Liang Hongbin, Li Yufei, Yu Jianhong, and Chen Dong's pornographic operation was cracked down in August, 2004.
The case is the first online por-nographic case in China since the country kicked off a national fight against pornographic websites in mid-2004.
The judgment by the Beijing No 1 Intermediate People's Court sentenced the young men to prison for a period between one and a half to two and a half years.
The judgment said Liang, an Internet engineer, and Li Yufei, an unemployed man, rented an Internet server in Beijing in May, 2004.
They signed a contract with Yu Jianhong and Chen Dong, who jointly operated websites of more than 20 pornographic movies.
Yu and Chen moved their websites to the server owned by Liang and Li.
They then set up a special item on their server and websites directing people who wanted to download and watch the online movies to receive the entry password by sending a message from their mobile phones.
Access to the sites, however, came with a fee.
Their sites received a total of 16,000 hits up to July, 12, 2004, with a 16,000 yuan (US$1,927) profit for the four men aged 20 to 25, all from Central China's Henan Province.
The case was judged according to the No 363 Article of the Criminal Law of the People's Republic of China, in which spreading and profiting from pornographic material is deemed a criminal activity.
The fact that some of the four men did not even know one another, was a curious point to the case's judge surnamed Liu.
All business communication conducted by the four was via the Internet.
Liu urged all sides, including law-makers, Internet supervisors, and even the public, to pay more attention to cleaning up the Internet.
China encourages Internet use for education and business but bans pornographic websites and tries to block access to foreign pornographic sites.
Some 445 people have been arrested and 1,125 websites have been shut down with the help of public tips since July, reported the Ministry of Public Security.
China's police ministry also handed out rewards of up to US$240 to people who reported illegal Internet activity, in a campaign to stamp out online pornography.

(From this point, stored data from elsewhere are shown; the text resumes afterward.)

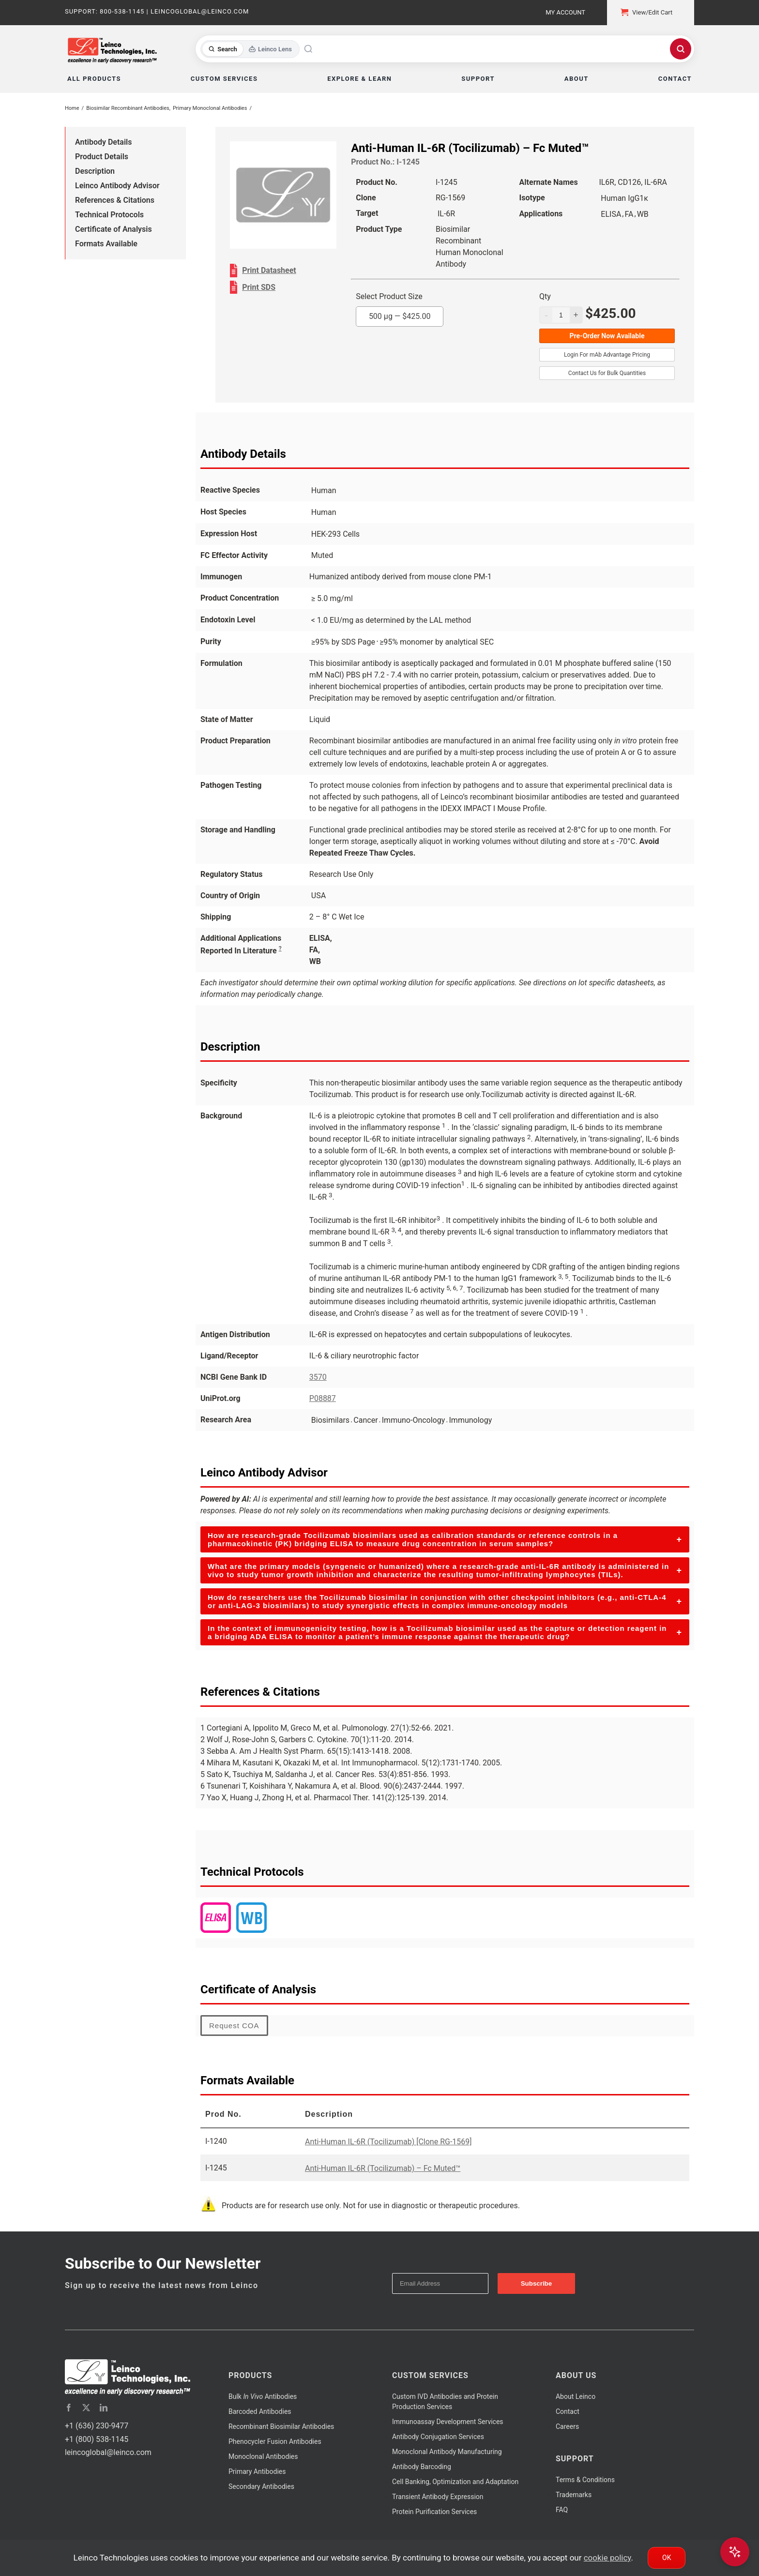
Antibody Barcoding (421, 2467)
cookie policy (607, 2557)
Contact (567, 2411)
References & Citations (114, 200)
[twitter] (86, 2407)
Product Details (101, 156)
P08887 (322, 1398)
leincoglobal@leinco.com (108, 2452)
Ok (666, 2557)
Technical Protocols (109, 214)
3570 (318, 1377)
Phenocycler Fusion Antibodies (274, 2441)
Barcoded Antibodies (259, 2411)
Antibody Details (103, 142)
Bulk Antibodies (262, 2396)
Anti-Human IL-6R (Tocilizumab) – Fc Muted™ (382, 2168)
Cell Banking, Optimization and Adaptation (455, 2482)
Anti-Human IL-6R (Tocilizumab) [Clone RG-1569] (388, 2141)
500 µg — (400, 316)
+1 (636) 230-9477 (96, 2425)
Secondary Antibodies (261, 2486)
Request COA (234, 2025)
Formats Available (106, 243)
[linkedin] (103, 2407)
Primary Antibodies (257, 2471)
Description (95, 171)
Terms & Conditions (585, 2480)
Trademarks (574, 2495)
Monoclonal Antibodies (263, 2456)
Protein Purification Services (434, 2512)
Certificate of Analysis (113, 229)
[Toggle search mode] (250, 49)
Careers (567, 2426)
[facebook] (69, 2407)
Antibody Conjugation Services (438, 2436)
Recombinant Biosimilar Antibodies (281, 2426)
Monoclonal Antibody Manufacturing (447, 2451)
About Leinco (575, 2396)
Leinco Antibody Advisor (117, 185)
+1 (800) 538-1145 (96, 2439)
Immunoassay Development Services (447, 2421)
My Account (565, 12)
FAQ (562, 2510)
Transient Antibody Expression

Earlier, Public Security Minister Zhou Yongkang said in July the people's war against pornographic websites will help curb the spread of pornographic activities online and bolster the more regular and orderly development of the country's Internet service.
He noted that pornographic activities have been rampant online in recent years, and have severely damaged social style, polluted the social environment, and harmed the physical and psychological health of young people.